DATA FOR ANALYSIS: Begin

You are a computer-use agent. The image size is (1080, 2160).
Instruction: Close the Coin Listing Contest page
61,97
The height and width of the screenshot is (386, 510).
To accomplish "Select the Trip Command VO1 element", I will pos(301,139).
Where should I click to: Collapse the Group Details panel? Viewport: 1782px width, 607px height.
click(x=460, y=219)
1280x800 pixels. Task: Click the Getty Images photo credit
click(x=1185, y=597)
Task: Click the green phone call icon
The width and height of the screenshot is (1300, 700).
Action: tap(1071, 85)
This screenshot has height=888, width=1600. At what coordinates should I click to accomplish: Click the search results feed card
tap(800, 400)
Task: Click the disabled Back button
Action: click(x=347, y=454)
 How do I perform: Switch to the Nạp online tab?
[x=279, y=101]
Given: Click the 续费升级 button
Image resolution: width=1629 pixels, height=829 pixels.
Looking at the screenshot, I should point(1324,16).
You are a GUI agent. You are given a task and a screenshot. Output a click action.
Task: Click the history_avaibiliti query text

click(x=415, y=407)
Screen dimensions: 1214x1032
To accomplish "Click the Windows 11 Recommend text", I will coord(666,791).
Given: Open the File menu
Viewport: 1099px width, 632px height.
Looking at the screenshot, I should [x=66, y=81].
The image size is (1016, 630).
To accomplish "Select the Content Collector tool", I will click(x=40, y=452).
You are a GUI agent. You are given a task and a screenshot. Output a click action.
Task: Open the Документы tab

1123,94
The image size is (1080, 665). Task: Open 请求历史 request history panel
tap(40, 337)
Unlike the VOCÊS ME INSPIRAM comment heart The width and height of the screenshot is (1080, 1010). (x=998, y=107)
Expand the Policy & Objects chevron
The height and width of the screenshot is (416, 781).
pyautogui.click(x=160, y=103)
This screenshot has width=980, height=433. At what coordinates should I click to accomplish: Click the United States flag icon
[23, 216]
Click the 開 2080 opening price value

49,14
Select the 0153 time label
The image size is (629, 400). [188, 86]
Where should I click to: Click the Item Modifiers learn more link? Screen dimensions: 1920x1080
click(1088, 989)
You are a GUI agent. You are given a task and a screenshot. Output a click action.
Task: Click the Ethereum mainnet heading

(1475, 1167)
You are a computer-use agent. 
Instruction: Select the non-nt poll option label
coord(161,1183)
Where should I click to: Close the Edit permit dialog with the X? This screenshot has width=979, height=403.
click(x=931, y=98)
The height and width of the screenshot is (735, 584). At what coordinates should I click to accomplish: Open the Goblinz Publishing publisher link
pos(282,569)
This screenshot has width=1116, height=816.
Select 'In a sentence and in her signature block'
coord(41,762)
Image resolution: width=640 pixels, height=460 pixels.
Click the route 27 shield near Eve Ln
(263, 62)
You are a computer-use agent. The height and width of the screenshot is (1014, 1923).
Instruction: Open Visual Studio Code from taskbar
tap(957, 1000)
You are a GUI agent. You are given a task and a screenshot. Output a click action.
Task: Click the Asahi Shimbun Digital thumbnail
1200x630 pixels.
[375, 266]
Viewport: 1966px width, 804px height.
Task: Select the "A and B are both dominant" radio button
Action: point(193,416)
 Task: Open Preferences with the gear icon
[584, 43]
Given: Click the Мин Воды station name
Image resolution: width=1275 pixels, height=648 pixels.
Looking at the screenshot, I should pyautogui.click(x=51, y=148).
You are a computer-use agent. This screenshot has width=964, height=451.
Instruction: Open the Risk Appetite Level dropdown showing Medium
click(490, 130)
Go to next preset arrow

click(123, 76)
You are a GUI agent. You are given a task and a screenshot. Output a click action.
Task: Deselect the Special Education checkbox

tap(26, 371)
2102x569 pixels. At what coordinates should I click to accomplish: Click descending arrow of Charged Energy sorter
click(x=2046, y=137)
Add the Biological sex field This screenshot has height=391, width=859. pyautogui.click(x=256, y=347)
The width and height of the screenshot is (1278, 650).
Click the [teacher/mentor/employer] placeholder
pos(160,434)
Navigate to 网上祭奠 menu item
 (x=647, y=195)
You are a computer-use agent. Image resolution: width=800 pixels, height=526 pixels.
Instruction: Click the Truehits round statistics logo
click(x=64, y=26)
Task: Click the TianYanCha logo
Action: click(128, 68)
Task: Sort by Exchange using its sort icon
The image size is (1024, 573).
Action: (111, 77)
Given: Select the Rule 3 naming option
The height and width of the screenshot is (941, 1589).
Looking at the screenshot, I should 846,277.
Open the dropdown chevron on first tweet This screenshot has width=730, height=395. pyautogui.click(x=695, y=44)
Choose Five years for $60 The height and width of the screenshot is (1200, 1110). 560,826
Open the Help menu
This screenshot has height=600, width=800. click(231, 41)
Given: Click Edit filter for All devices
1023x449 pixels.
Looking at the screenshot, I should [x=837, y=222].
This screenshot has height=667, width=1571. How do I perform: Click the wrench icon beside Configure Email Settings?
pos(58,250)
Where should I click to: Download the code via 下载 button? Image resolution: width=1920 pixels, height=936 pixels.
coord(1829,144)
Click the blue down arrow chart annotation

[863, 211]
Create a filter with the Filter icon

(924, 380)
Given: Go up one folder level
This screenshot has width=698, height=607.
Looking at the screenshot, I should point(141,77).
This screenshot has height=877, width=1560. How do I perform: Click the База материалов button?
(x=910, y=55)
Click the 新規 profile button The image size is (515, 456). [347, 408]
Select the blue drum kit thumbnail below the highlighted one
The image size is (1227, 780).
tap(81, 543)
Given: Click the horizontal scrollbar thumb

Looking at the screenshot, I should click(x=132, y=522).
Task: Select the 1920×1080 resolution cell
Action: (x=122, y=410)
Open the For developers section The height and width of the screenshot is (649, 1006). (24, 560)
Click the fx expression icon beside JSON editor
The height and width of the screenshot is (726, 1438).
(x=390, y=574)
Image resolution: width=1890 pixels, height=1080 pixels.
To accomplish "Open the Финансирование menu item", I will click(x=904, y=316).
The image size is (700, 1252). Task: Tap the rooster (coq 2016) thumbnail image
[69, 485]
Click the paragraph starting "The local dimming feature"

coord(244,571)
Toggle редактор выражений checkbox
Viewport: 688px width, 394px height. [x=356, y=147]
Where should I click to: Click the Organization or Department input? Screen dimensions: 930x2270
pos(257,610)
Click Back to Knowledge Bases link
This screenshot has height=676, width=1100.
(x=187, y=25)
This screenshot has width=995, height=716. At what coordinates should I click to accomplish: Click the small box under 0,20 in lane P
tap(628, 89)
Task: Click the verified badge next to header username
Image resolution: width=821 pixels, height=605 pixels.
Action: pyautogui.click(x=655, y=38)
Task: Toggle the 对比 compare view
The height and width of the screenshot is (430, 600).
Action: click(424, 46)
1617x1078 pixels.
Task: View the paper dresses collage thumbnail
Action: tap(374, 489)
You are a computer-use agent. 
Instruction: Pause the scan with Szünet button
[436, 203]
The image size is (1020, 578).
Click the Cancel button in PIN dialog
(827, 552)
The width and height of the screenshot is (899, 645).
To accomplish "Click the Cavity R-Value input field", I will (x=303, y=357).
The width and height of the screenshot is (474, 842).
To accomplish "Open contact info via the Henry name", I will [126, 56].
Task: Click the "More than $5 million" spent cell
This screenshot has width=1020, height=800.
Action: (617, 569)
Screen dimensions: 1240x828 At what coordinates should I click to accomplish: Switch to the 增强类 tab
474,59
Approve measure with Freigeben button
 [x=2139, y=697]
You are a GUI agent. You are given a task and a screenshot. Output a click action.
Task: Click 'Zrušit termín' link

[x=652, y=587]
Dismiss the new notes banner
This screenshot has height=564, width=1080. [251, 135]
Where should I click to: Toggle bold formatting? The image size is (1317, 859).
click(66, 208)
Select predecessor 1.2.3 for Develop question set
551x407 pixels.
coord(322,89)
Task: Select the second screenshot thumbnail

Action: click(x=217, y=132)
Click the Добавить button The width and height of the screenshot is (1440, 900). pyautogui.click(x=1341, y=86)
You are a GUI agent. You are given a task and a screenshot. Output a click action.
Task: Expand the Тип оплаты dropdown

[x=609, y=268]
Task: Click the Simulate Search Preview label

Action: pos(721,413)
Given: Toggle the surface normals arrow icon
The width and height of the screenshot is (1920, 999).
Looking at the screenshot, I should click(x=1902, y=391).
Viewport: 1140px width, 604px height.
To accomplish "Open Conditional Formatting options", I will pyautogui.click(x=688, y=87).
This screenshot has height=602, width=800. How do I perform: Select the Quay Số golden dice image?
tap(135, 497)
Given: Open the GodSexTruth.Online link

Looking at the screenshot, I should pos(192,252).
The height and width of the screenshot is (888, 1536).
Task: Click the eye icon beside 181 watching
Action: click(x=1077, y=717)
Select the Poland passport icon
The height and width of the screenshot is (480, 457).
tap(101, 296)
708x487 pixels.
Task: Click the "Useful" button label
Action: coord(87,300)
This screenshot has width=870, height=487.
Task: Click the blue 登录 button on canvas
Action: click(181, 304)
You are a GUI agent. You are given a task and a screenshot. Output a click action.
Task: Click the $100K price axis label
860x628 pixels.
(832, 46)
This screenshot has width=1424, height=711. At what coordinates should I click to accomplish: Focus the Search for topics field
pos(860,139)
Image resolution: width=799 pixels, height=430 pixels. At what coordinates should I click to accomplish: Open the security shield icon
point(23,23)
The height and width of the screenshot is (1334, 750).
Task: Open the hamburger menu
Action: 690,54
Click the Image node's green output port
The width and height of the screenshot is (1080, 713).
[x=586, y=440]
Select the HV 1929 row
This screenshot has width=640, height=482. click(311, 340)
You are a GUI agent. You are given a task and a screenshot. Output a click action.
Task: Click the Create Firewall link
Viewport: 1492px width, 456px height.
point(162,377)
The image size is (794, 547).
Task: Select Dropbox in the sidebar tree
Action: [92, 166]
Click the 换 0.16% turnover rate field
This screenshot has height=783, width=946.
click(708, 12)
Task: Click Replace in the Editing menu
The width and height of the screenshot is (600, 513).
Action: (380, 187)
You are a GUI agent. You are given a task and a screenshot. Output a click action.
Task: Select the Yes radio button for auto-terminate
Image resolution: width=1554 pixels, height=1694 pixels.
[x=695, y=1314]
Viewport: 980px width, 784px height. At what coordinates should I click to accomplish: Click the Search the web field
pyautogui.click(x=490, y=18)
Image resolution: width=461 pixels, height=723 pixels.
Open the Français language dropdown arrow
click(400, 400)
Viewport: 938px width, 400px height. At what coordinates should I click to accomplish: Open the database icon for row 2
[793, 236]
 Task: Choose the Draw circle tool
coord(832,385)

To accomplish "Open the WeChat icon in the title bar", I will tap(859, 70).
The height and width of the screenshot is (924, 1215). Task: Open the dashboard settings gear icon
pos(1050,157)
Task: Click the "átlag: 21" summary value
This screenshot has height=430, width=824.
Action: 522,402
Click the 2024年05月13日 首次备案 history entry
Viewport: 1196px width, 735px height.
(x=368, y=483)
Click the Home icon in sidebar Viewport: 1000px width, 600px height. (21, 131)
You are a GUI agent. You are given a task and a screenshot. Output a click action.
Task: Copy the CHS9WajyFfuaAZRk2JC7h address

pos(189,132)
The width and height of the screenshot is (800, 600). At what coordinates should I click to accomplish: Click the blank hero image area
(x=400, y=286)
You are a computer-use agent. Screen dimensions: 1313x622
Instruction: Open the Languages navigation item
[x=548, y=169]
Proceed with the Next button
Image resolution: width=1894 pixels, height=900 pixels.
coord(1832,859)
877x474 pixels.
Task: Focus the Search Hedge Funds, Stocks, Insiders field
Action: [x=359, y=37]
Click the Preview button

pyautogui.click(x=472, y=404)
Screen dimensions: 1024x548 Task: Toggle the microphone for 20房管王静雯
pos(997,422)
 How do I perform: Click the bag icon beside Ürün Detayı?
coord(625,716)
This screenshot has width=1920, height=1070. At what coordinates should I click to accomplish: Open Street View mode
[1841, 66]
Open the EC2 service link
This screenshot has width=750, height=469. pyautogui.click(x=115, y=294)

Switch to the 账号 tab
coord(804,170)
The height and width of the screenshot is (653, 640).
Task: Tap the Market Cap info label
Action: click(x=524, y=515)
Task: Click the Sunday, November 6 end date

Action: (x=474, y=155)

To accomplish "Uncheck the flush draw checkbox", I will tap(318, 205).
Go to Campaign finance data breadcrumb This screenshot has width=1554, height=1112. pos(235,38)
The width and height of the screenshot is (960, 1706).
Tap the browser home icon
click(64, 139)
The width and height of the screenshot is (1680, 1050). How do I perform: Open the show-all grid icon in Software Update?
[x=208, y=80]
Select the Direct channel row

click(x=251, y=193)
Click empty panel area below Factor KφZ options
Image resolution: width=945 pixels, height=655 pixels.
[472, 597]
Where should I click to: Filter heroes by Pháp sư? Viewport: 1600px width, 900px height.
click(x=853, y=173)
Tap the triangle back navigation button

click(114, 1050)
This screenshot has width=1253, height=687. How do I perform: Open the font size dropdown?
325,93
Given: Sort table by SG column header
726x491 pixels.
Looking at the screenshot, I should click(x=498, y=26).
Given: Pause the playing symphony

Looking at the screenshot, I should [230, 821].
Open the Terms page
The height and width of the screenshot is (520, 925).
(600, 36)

DATA FOR ANALYSIS: End

• _EXERCISE DETAILS_
Looking at the entries, how many lines contain the string "green"? The answer is that number alone.

• _OUTPUT OF THE EXERCISE_
2